La regia di Sherman è brillante e più che professionale, calata in un’atmosfera seppiata e cupa, e si rivela capace di diverse invenzioni mai gratuite e sempre efficaci. I tre protagonisti non sono esattamente dei divi, ma sanno dare un certo spessore ai loro personaggi, e su tutti spicca Jack Albertson, che ritrae un mad scientist mellifluo, elegante, sinistro e bonario allo stesso tempo, il cui delirio esplode in un finale in cui una regia visionaria, una scrittura brillante e una recitazione ispirata si uniscono felicemente.
Di indubbio valore sono gli effetti speciali curati da Stan Winston.

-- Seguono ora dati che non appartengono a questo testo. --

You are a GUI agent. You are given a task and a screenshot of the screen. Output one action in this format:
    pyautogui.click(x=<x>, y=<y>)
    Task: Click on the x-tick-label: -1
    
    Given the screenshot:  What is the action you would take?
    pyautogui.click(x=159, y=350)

Le scene splatter sono realizzate con drammatico realismo, e i manichini telecomandati che mimano le vittime sono realizzati con una perizia resa ancor più ammirevole dall’esiguità del budget da serie B. Notevole la scena della ricostruzione del corpo dell’autostoppista massacrata: se da una parte le dissolvenze delle mani del dr. Dobbs e delle fasi progressive di ricostruzioni servono a coprire la scarsezza dei mezzi, dall’altro danno alla scena un tono onirico di grande suggestione; per inciso le mani che si vedono sono in realtà di Stan Winston, che qui in pratica realizzò i suoi effetti “dal vivo”. L’omicidio potenzialmente più spaventoso – il medico ucciso con l’acido – risulta invece smorzato dall’unico effetto speciale mal riuscito del film, ma c’è una spiegazione. Quella scena fu girata all’ultimo momento su insistenza della produzione, che voleva dare al film maggior “macelleria”. Ma Winston e la sua equipe avevano già abbandonato il set, e un’altra squadra fu convocata in fretta e furia: purtroppo il suo lavoro non fu all’altezza di quello di Winston.
Il film, ambientato nel Maine, fu invece girato a Mendocino, una località marittima della California. Il suo clima assolato non era certo funzionale al film, così Sherman coprì spesso gli obiettivi e gli sfondi con teli che oscurassero la luminosità naturale. Nel ruolo di un meccanico che partecipa alle “squadre della morte” di Potter’s Bluff si riconosce Robert Englund, il futuro Freddie Krueger della serie Nightmare. James Farentino (1938-2012) è un attore televisivo che conobbe una certa fama in patria negli anni ’70 e ’80; in campo horror interpretò I posseduti (“The possessed”, 1977), un tv-movie su imitazione di L’esorcista (“The exorcist”, 1973): al suo fianco Harrison Ford nel suo ultimo ruolo appena prima di Guerre stellari (“Star wars”, 1977). Melody Anderson è nota soprattutto come Dale Arden in Flash Gordon (id., 1980) di Mike Hodges; oggi ha lasciato la recitazione e lavora come assistente sociale. Jack Albertson (1907-1981) è uno stimatissimo caratterista, qui al suo ultimo ruolo al cinema, ma prima di morire partecipò al doppiaggio del cartone animato della Disney Red & Toby nemiciamici (“The fox and the hound”, 1981).